Scheduling ultrasound examinations no longer than 14 days apart may lead to earlier detection of twin-to-twin transfusion syndrome (TTTS), more timely intervention, and better outcomes in twins who share the same placenta, researchers report.
Scheduling ultrasound examinations no longer than 14 days apart may lead to earlier detection of twin-to-twin transfusion syndrome (TTTS), more timely intervention, and better outcomes in twins who share the same placenta, researchers report.
A review of data on 108 monochorionic twin pregnancies evaluated by ultrasound for TTTS at the University of Pittsburgh Medical Center between 2001 and 2008 showed that an interval longer than 14 days between ultrasound examinations was strongly associated with diagnosis of TTTS at a later stage. Only 2 cases of late-stage TTTS were diagnosed at an interval of 14 or fewer days.

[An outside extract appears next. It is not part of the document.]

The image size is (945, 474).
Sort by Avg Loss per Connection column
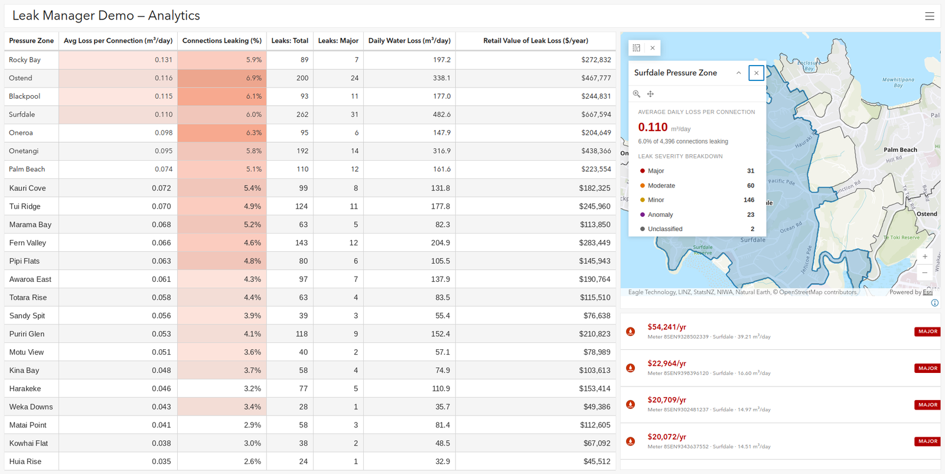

“Since outcomes are related to stage at diagnosis, it is important that we diagnose TTTS in a timely fashion,” writes senior author Stephen P. Emery, MD. The researchers note that untreated TTTS can lead to morbidity and mortality rates of 80% to 100%.
Of the 108 monochorionic twin pregnancies in the study, 42 had TTTS: 24 (57%) early-stage and 18 (43%) late-stage. Eighteen cases were diagnosed at the first ultrasonogram; 24 had had an ultrasonogram at a mean of 19 days previously. Median gestational age at diagnosis was 19 weeks and 6 days. Comparison of findings at fewer than 14 and more than 14 days found a significant association between the longer interval and late-stage diagnosis, with an odds ratio of 9.45. The association held when the findings were controlled for gestational age at diagnosis.
The researchers emphasize that specific identification of monochorionic pregnancy is crucial. “We encourage obstetric care providers to be more cognizant of the need to treat monochorionic gestations differently than dichorionic gestations, and to recognize that ultrasound diagnosis of simply ‘twins’ is insufficient,” they write.
The study was published in the January issue of Obstetrics and Gynecology (2011;117[1]:131-135).